I don't know whether to piss and moan because I have been forced to use DTS or be glad that I'm learning it. Hmm. I guess I'll just bitch. It turns out that DTS has a very clever trick. You see its scheduler only runs the versions of the DTS package that you created it with. Sensible, but counter-intuitive.

So imagine that you inherit a pile of spaghetti in which the production stream is, for some unknown reason, stretched across two machines. So half of the production run goes on one DTS package which then FTPs data over to another SQL Server and which then runs another set of DTS packages. You find a silly glitch in one of the packages, correct it, save it and you're good to go right? No. You have to disable the calling job and recreate a new job.
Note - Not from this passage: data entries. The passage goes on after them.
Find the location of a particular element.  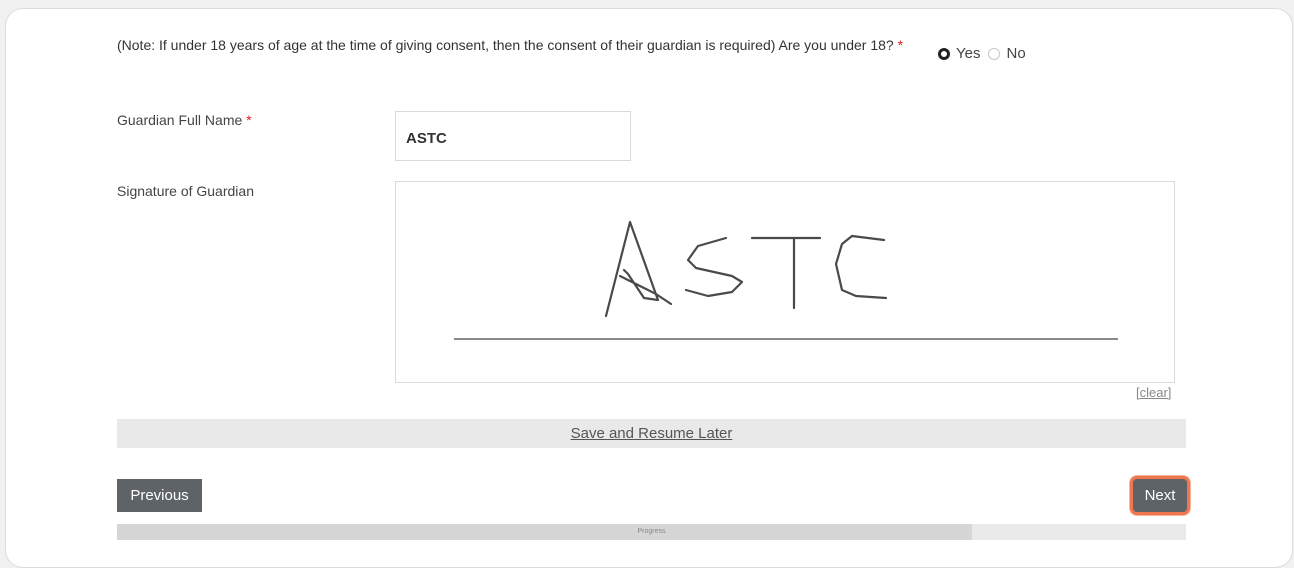

clear-signature-link: [clear] is located at coordinates (1154, 392).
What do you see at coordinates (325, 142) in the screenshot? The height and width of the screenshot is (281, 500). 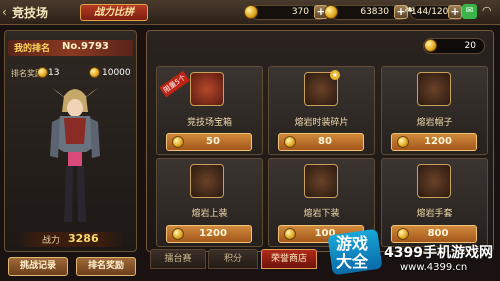 I see `price-value: 80` at bounding box center [325, 142].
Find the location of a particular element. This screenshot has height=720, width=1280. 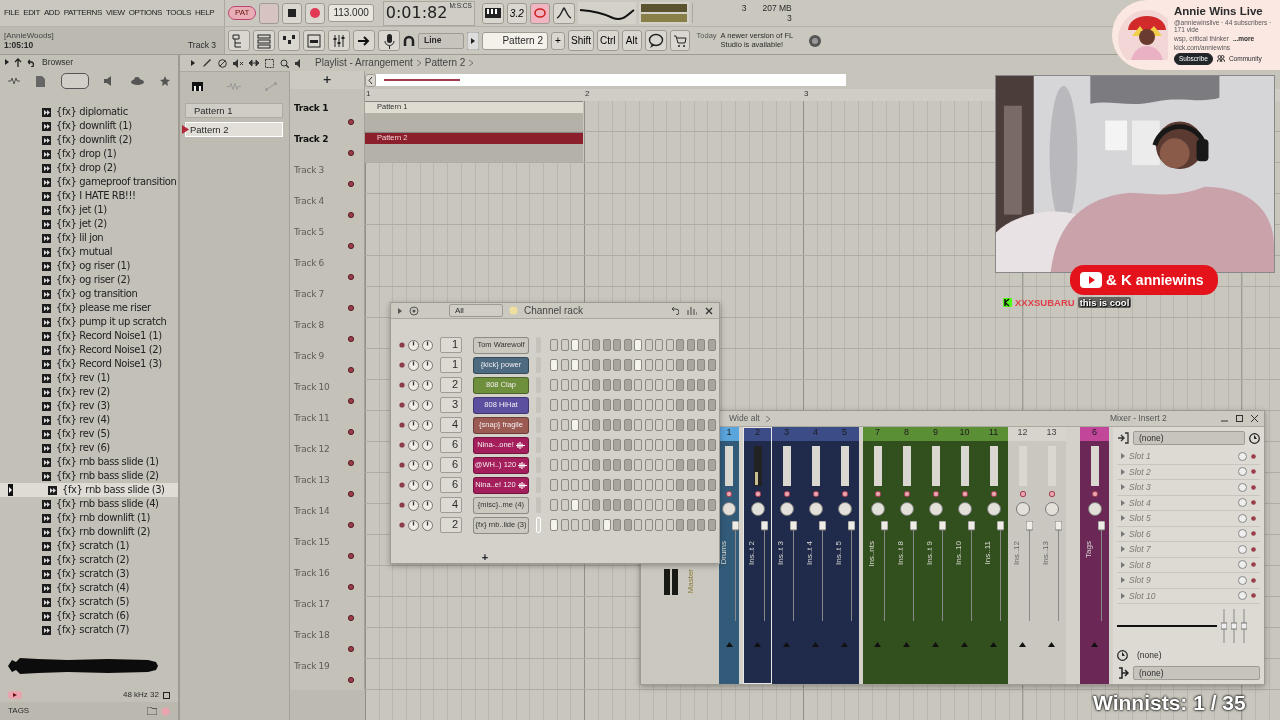

insert-label: Ins..13 is located at coordinates (1046, 553).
Of course there's no way to tell this unless logging is enabled. Is it? Hell no. So when I enable logging, I get some godawful hashed names. Well, I shouldn't be so harsh because I like hashed names, but we all know the Microsoft hashed GUIDs don't use a real secure hash. But I'll play Monty Hall and give a big blog shout out for whomever can show me the MS Hash algorithm.
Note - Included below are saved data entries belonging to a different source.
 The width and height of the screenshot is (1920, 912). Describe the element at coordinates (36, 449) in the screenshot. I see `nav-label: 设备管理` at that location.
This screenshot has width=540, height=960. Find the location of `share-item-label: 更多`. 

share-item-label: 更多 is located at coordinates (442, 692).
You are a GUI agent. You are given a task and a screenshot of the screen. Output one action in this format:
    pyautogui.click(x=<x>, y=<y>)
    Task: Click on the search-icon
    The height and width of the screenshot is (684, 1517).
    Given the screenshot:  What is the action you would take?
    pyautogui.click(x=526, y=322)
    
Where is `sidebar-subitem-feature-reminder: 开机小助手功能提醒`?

And what's the deal with the internal names in the text logs? What do I care about DTSTask_DataPumpTask_43? Why do you think I put human readable text in the description box, maybe so I could read the log? Duh! I still haven't figured out why parameter passing doesn't work like it should. Something tells me that the scoping rules won't work either. And don't even get me started on notifications and operators.

Why did it take me a week to figure this out? Because there's no test environment of course. We just slam everything into production. Now you know I shave my head, there'd be too much grey.